The class transcription() has three dataclass attributes, each with two attributes {words, syllables} containing each a list of strings, which may be words or syllables, respectively.

  • phonology for the phonological transcription (requires UNICODE support).

  • phonetics for the phonetic transcription in IPA symbols (requires UNICODE support).

  • sampa for the phonetic transcription SAMPA transliteration.

>>> from fonemas import Transcription
>>> object = Transcription('Averigüéis')
>>> a.phonology.words
['abeɾiˈgwejs']
>>> a.phonology.syllables
['a', 'be', 'ɾi', 'ˈgwejs']
>>> a.phonetics.words
['aβeɾiˈɣwejs']
>>> a.phonetics.syllables
['a', 'be', 'ɾi', 'ˈɣwejs']
>>> a.sampa.words
['aBeri"Gwejs']
>>> a.sampa.syllables
['a', 'Be', 'ri', '"Gwejs']

Description

The transcription is done according to the Spanish phonology and phonotactics described by Quilis (2019).

Known issues

The phonetic transcription lacks allophones represented in IPA with diacritics.

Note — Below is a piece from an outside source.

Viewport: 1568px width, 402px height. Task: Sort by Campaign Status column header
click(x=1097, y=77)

They require double characters, which need a workaround to be evaluated. It can be solved using hacks for 'special cases', which I will do until figure out a general solution.

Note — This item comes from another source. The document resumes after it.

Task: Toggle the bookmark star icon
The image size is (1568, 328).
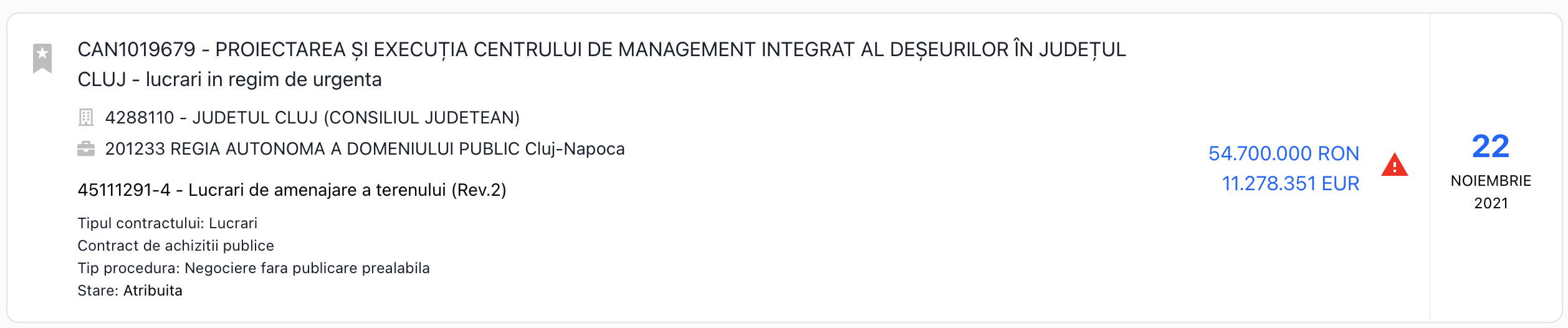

Non-Spanish languages with different prosodic rules but same spelling will cause problems, e.g.(lat. 'amor', 'amabor', 'amabar', 'amer' vs sp. 'amor'. 'labor', 'acabar', 'temer').

Contributions

Feel free to contribute using the GitHub Issue Tracker for feedback, suggestions, or bug reports.

How to cite fonemas

Authors of scientific papers including results generated using fonemas are encouraged to cite the following paper.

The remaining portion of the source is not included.